Server rebuilding indexes : 10 days left, can't run backups, can i do anything?

orogor · July 8, 2020, 8:07am

Hello

I did defrag the database using urbackupsrv, that did take about a day.
Now it’s rebuilding from scratch the whole file index, it made about 10% in 24h.
I think after every defrag, it rebuild everything. But today, 10 days without backup is not very reasonable.

Is it possible to skip that part even if more files have to be re-transfered then resume it later ?
So i can do something like 1 day backup then 1 day reindex.

Can the database be split by date or client+common files (partitioned tables) so a live reindex can be envisioned?
My guess is that as it is , the file index is too big to be manageable. And somehow, there’s a need for splitting it, even at some cost like not allowing a few specific clients to backup for a few days. Or having these client retransfert the full files while the reindex is progressing.

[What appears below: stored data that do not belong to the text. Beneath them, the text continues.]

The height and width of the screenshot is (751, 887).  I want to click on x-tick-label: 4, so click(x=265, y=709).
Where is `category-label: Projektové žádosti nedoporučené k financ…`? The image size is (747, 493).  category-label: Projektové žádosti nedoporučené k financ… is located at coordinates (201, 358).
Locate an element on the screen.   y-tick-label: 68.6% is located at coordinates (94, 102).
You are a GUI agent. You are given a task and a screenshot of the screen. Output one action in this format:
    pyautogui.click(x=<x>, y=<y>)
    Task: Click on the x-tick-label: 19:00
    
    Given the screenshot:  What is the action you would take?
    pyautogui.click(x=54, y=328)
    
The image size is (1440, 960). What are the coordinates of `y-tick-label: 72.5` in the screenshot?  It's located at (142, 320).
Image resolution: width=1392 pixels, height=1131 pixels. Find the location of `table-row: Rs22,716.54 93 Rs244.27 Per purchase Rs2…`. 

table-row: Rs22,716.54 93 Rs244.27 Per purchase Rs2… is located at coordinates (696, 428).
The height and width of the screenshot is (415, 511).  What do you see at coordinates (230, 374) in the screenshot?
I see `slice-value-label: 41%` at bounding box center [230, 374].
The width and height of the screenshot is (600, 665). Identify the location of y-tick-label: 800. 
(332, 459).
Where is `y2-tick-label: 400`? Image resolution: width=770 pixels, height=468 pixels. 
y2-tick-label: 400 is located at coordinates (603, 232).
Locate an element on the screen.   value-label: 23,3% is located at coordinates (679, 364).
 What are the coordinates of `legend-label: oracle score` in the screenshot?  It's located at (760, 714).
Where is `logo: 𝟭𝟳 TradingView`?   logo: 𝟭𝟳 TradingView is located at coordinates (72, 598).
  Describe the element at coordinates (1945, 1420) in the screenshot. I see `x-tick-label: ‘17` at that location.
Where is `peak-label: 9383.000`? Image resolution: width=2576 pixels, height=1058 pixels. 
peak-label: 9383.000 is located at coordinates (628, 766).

orogor · July 8, 2020, 8:40am

I did just apply the recommendation for migration for urbackup v1 hoping it would help.

The idea to defrag the database comes from a long discussion with the btrfs peoples in irc, concluding that i was getting bad perfs because the database was completely fragmented.

The idea to split the database by something comes from using postgres/zabbix, where you get noticeably better perfs if you partition your data by date, then drop the data when the retention period is over. You just insert all the new data to a table named by date, then drop the table once it’s expired.

This avoid creating any bloat inside the database, as well as avoiding to search where the data is to delete it. But because it’s a partitioned table you simply need to access the main table whatever the date, it’s transparent. Not sure you can easily replicate this with sqlite.

uroni · July 8, 2020, 10:56am

Yeah, theoretically it could be partitioned by client. I have just never seen the performance bottleneck in this area (at least not one that couldn’t be solved by an SSD). Sorry, but the rebuild isn’t the normal use case…

Did the btrfs fragmentation cause a performance bottleneck?

I guess, deleting the index file during defrag might be bad… but rebuilding it was always fast for me when applying the upgrade recommendation (I run it with this recommendation by default btw. this might also increase the normal database perf with btrfs).

orogor · July 8, 2020, 11:35am

I think i always saw a full index rebuild after a urbackupsrv defrag-database. Only at the beginning it was a few hours, then a few days. Also that server isn’t very fast (boss didn’t allow flashing to IT mode), compared to other servers.

At least that’s the conclusion the btrfs dudes had, that with rotational disks (r410 so 4 disk and a need for 16TB usable so rotational needed), the index ended up being split in a few hundred thousands or a few million pieces. Then it is read by 4k blocks scattered all over the disk. So the read speed for that ends up being 3mb/sec for a 60gb file. I was supposed to run sqlite defrag via urbackup (done), then btrfs defrag (didn’t run it yet, might not be useful as the whole file is being rebuild).

Yes, a separate ssd for the db would help a lot here, unfortunately it’s not possible to fit an additional drive in this server.

Yes, using the migration settings seems to speed things a lot (5% in 4h, vs 10% in 24h).
But the commit every hours = . Even without it, i wonder of the integrity of btrfs if the server crashes. I need to see tomorrow if the speed is due to be the first hour of data being uncommitted or if it’s faster in average.

If you can partition by client, I think ideally :

Partition by client
Allow every maintenances operations to be done by client
Only forbid backup for a specific client during its maintenance, and keep the rest of urbackup running.
Allow to schedule a maintenance every x backup or every x days.

Anyhow, thanks for your work.